其實,「可愛」與「可信」的問題豈止存在於哲學,分明是天下思想學說之任督二脈。有志於操練思想的人,必打通此二者,方有大成。許多開宗立派的思想家於此閉關苦參,幾乎耗盡了一生心力。就說馬克思吧。按照他的好基友恩格斯的總結,老馬這輩子就幹了兩件事,一件是發現了剩餘價值,揭開了資本家剝削工人的秘密;另一件是創立唯物史觀,回答了人類社會從哪裡來,到哪裡去的問題。兩件事說到底只是一件事,就是揭示出那個「可愛」的共產主義社會是「可信」的,有一條現實的道路可以抵達。那些歷史悠久,取得世界影響的大宗教,向世人描繪「可愛」的彼岸世界之時,也總不會忘記給出一張至少貌似「可信」的船票。不過,誰也不能保證拿著這張船票就能順利登船,甚至無法確指船在何處。
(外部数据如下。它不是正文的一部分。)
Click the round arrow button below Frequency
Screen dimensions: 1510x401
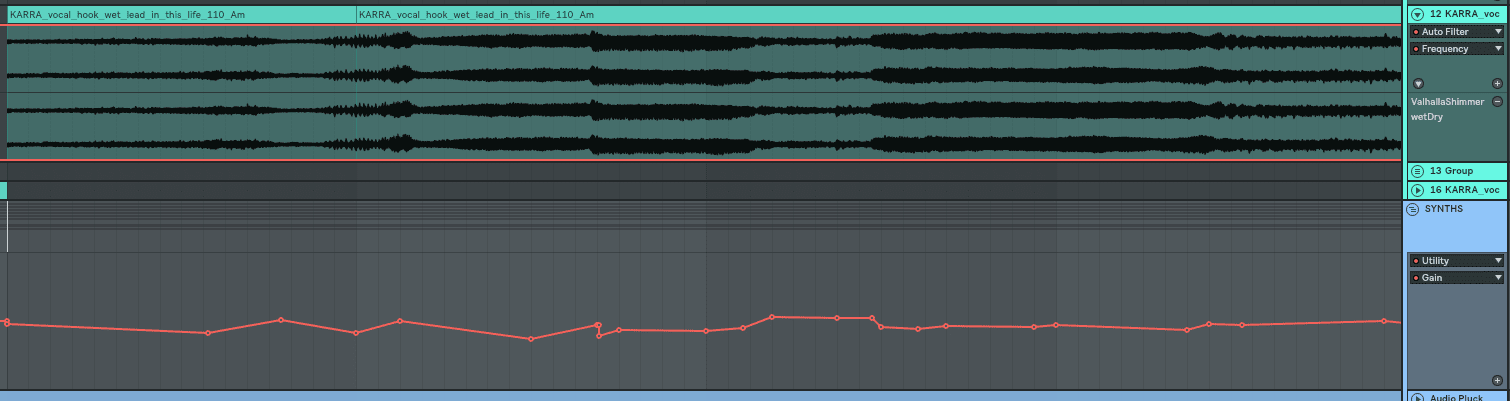[1417, 84]
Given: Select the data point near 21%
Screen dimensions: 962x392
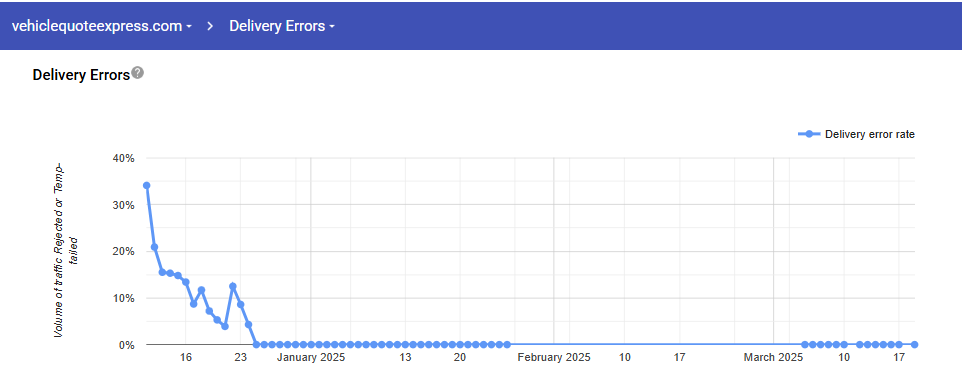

再看科學領域,是最講究實證的,但一切「可信」的實證手段也都指向「可愛」之境。我們平時說某種理論或學說很「科學」,多半也是指它為「可愛」賦予了一個「可信」的說法。而科學之不斷進展,也正在以新的「可信」方式幫助人們尋求更「可愛」之境。

如何讓可愛者可信,或如何讓可信者可愛,這是一個永恆的難題,沒有一勞永逸的解決方案。但是,無解有時候是任意解的代名詞,人文世界的魅力就在於不確定性,這才能打開思想和藝術萌芽、開花的空間。被此類看似無解的問題所困擾的靈魂,則是無比高貴的。那些庸庸碌碌、斤斤計較於蠅頭小利之人,眼裡看的,心裡想的,無非真金白銀這樣的「可信」之事,稍遠一點的地方,就懶得去費神、去張望,至於夢想什麼的,在他們看來不過是些虛無縹緲的異想天開、迂闊迂腐的空頭講章,更是不屑一顧的了。

王國維的身邊並不乏這兩類人。而他的自沉,正是對他身邊這兩類人最後的鄙視。1927年6月2日的早上,王國維從家中走出,來到他供職的國學研究院,寫好遺囑,收入衣袋。向事務員借了五塊錢。步行到校門外。雇了一輛人力車,前往頤和園。購票入園。來到排雲殿西側的魚藻軒,跳入水中。一切是那麼從容平靜、不慌不忙,似乎只是去赴一個早就訂好的約會。他的死以及赴死的平靜,成了他留給世人的最後一道難題,誘導人們在猜解中證悟世間的真諦。